**MATERIAL SHOWN:**
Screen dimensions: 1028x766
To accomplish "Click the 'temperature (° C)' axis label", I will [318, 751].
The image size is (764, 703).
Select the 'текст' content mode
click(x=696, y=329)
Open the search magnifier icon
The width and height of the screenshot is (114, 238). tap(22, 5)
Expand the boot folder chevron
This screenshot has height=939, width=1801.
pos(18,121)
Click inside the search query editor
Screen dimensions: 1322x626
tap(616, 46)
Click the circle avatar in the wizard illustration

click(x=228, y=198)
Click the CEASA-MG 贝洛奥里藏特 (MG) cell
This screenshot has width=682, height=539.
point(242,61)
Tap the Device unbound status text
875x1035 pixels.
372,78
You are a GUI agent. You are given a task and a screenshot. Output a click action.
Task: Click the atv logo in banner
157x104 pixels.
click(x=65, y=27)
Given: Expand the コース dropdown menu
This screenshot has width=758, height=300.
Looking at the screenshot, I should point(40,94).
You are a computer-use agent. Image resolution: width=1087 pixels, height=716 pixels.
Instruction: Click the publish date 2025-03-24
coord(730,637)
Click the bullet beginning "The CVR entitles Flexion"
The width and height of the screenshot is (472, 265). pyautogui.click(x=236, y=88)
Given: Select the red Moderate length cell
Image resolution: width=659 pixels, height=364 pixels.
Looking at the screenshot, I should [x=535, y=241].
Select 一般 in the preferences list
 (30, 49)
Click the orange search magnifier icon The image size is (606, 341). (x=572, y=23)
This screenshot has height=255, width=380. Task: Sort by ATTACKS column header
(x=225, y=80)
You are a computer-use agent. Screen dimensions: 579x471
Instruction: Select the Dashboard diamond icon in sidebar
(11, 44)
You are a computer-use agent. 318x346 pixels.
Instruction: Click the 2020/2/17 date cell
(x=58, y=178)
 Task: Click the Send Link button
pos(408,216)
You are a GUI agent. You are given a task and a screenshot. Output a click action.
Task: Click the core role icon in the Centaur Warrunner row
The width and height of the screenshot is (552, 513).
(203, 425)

**WHAT IS REQUIRED:** Rewrite all of the data above with every "search magnifier icon" changed to "magnifying glass icon", leaving everything else as it is.

**TASK ANSWER:**
Screen dimensions: 1028x766
To accomplish "Click the 'temperature (° C)' axis label", I will [318, 751].
The image size is (764, 703).
Select the 'текст' content mode
click(x=696, y=329)
Open the magnifying glass icon
The width and height of the screenshot is (114, 238). tap(22, 5)
Expand the boot folder chevron
This screenshot has height=939, width=1801.
pos(18,121)
Click inside the search query editor
Screen dimensions: 1322x626
tap(616, 46)
Click the circle avatar in the wizard illustration

click(x=228, y=198)
Click the CEASA-MG 贝洛奥里藏特 (MG) cell
This screenshot has width=682, height=539.
point(242,61)
Tap the Device unbound status text
875x1035 pixels.
372,78
You are a GUI agent. You are given a task and a screenshot. Output a click action.
Task: Click the atv logo in banner
157x104 pixels.
click(x=65, y=27)
Given: Expand the コース dropdown menu
This screenshot has width=758, height=300.
Looking at the screenshot, I should point(40,94).
You are a computer-use agent. Image resolution: width=1087 pixels, height=716 pixels.
Instruction: Click the publish date 2025-03-24
coord(730,637)
Click the bullet beginning "The CVR entitles Flexion"
The width and height of the screenshot is (472, 265). pyautogui.click(x=236, y=88)
Given: Select the red Moderate length cell
Image resolution: width=659 pixels, height=364 pixels.
Looking at the screenshot, I should [x=535, y=241].
Select 一般 in the preferences list
 (30, 49)
Click the orange magnifying glass icon The image size is (606, 341). (x=572, y=23)
This screenshot has height=255, width=380. Task: Sort by ATTACKS column header
(x=225, y=80)
You are a computer-use agent. Screen dimensions: 579x471
Instruction: Select the Dashboard diamond icon in sidebar
(11, 44)
You are a computer-use agent. 318x346 pixels.
Instruction: Click the 2020/2/17 date cell
(x=58, y=178)
 Task: Click the Send Link button
pos(408,216)
You are a GUI agent. You are given a task and a screenshot. Output a click action.
Task: Click the core role icon in the Centaur Warrunner row
The width and height of the screenshot is (552, 513).
(203, 425)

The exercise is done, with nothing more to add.